First let's create a 20000 * 20000 matrix and save it into a file
require(bigmemory)
require(bigalgebra)
require(irlba)
con <- file("mat.txt", open = "a")
replicate(20, {
x <- matrix(rnorm(1000 * 20000), nrow = 1000)
write.table(x, file = 'mat.txt', append = TRUE,
row.names = FALSE, col.names = FALSE)
})
file.info("mat.txt")$size
## [1] 7.264e+09 7.3 Gb
close(con)
Then you can read this matrix using bigmemory::read.big.matrix
bigm <- read.big.matrix("mat.txt", sep = " ",
type = "double",
backingfile = "mat.bk",
backingpath = "/tmp",
descriptorfile = "mat.desc")
str(bigm)
## Formal class 'big.matrix' [package "bigmemory"] with 1 slots
## ..@ address:<externalptr>
dim(bigm)
## [1] 20000 20000
bigm[1:3, 1:3]
## [,1] [,2] [,3]
## [1,] -0.3623255 -0.58463 -0.23172
## [2,] -0.0011427 0.62771 0.73589
## [3,] -0.1440494 -0.59673 -1.66319
Now we can use the use the excellent irlba
package as explained in the package vignette.
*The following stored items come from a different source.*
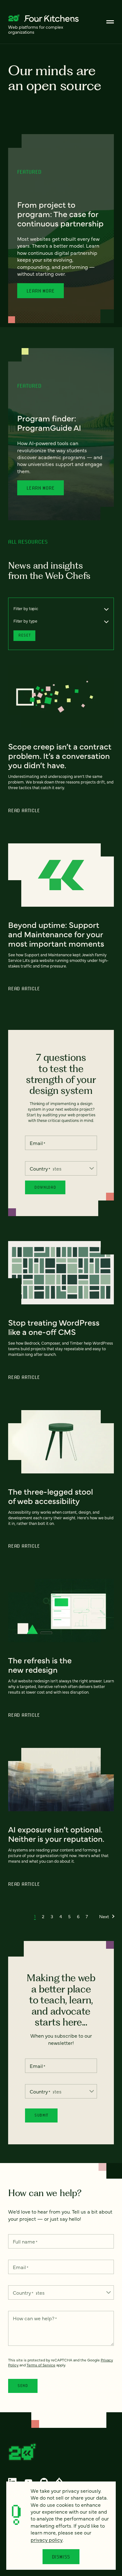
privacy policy (47, 2539)
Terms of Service (41, 2364)
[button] (35, 1916)
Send (23, 2385)
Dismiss (61, 2556)
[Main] (110, 21)
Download (45, 1187)
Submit (41, 2115)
The first step consist of defining matrix multiplication operator which can work with big.matrix
object and then use the irlba::irlba
function
### vignette("irlba", package = "irlba") # for more info
matmul <- function(A, B, transpose=FALSE) {
## Bigalgebra requires matrix/vector arguments
if(is.null(dim(B))) B <- cbind(B)
if(transpose)
return(cbind((t(B) %*% A)[]))
cbind((A %*% B)[])
}
dim(bigm)
system.time(
S <- irlba(bigm, nu = 2, nv = 2, matmul = matmul)
)
## user system elapsed
## 169.820 0.923 170.194
str(S)
## List of 5
## $ d : num [1:2] 283 283
## $ u : num [1:20000, 1:2] -0.00615 -0.00753 -0.00301 -0.00615 0.00734 ...
## $ v : num [1:20000, 1:2] 0.020086 0.012503 0.001065 -0.000607 -0.006009 ...
## $ iter : num 10
## $ mprod: num 310
I forgot to set the seed to make it reproductible but I just wanted to show that it's possible to do that in R.
EDIT
If you are using a new version of the package irlba
, the above code throw an error because the matmult
parameter of the function irlba
has been renamed to mult
. Therefore, you should change this part of the code
S <- irlba(bigm, nu = 2, nv = 2, matmul = matmul)
By
S <- irlba(bigm, nu = 2, nv = 2, mult = matmul)
I want to thank @FrankD for pointing this out.
回答2:
In R 3.x+ you can construct a matrix of that size, the upper limit of vector sizes being 2^53 (or maybe 2^53-1 ), up from 2^31-1 as it was before which was why Andrie was throwing an error on his out-of-date installation. It generally takes 10 bytes per numeric element. At any rate:
> 2^53 < 10*60000^2
[1] FALSE # so you are safe on that account.
It would also fit in 64GB (but not in 32GB):
> 64000000000 < 10*60000^2
[1] FALSE
Generally to do any serious work you need at least 3 times the size of your largest object, so this seems pretty borderline even with the new expanded vectors/matrices.